§ Problem to work on
The lines from the top of the data down to the line with "Given: Click HTML5 icon beside formnovalidate" should be repeated exactly, both ends included.

§ Task input
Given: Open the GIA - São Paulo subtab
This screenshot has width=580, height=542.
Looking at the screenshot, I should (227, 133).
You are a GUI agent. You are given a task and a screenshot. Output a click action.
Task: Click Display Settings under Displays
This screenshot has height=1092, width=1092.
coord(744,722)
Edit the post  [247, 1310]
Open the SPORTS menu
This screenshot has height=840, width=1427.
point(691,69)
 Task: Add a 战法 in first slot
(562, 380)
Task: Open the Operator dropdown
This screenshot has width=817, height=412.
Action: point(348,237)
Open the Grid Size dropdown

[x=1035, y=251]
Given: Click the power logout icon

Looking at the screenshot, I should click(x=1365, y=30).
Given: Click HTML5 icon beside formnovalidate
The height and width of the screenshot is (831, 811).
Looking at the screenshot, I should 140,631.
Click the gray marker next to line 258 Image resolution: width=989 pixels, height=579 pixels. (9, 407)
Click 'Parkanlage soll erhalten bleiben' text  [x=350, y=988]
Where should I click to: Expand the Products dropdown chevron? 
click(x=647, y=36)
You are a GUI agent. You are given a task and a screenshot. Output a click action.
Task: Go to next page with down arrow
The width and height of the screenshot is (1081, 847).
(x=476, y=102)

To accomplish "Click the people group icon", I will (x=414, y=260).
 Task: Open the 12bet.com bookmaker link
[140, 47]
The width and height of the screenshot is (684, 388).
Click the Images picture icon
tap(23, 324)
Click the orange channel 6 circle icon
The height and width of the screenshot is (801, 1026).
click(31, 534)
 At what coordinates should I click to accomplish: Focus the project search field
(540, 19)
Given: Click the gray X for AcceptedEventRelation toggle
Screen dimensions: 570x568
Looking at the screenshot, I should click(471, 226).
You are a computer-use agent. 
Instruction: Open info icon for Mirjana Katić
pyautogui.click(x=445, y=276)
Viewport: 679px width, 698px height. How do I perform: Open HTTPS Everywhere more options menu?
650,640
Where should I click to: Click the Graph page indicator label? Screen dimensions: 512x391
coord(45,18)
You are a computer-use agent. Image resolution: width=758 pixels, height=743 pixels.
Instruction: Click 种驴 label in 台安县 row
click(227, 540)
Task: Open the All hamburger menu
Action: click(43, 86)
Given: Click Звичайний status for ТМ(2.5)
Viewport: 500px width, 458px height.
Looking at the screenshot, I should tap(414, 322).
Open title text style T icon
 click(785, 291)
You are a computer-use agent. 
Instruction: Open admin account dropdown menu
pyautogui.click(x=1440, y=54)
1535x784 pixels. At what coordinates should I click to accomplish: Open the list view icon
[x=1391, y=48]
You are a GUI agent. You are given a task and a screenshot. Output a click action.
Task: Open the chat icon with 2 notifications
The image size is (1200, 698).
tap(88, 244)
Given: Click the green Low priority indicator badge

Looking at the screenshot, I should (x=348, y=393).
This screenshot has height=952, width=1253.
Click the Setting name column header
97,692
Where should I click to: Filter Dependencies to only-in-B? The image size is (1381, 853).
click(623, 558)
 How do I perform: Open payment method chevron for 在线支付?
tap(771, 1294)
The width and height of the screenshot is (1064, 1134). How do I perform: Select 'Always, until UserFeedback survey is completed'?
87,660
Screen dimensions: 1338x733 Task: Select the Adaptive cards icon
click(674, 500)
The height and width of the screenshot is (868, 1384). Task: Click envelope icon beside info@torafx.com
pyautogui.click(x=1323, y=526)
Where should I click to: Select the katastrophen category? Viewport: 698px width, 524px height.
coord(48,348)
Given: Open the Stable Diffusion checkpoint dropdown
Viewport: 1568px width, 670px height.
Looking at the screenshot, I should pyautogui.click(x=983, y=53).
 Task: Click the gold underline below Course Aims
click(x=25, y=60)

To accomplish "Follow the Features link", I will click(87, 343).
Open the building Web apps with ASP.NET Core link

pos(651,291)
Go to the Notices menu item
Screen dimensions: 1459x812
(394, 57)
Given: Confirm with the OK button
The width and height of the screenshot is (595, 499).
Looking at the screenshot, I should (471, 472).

§ Output for this exercise
Given: Open the GIA - São Paulo subtab
This screenshot has width=580, height=542.
Looking at the screenshot, I should (227, 133).
You are a GUI agent. You are given a task and a screenshot. Output a click action.
Task: Click Display Settings under Displays
This screenshot has height=1092, width=1092.
coord(744,722)
Edit the post  [247, 1310]
Open the SPORTS menu
This screenshot has height=840, width=1427.
point(691,69)
 Task: Add a 战法 in first slot
(562, 380)
Task: Open the Operator dropdown
This screenshot has width=817, height=412.
Action: point(348,237)
Open the Grid Size dropdown

[x=1035, y=251]
Given: Click the power logout icon

Looking at the screenshot, I should click(x=1365, y=30).
Given: Click HTML5 icon beside formnovalidate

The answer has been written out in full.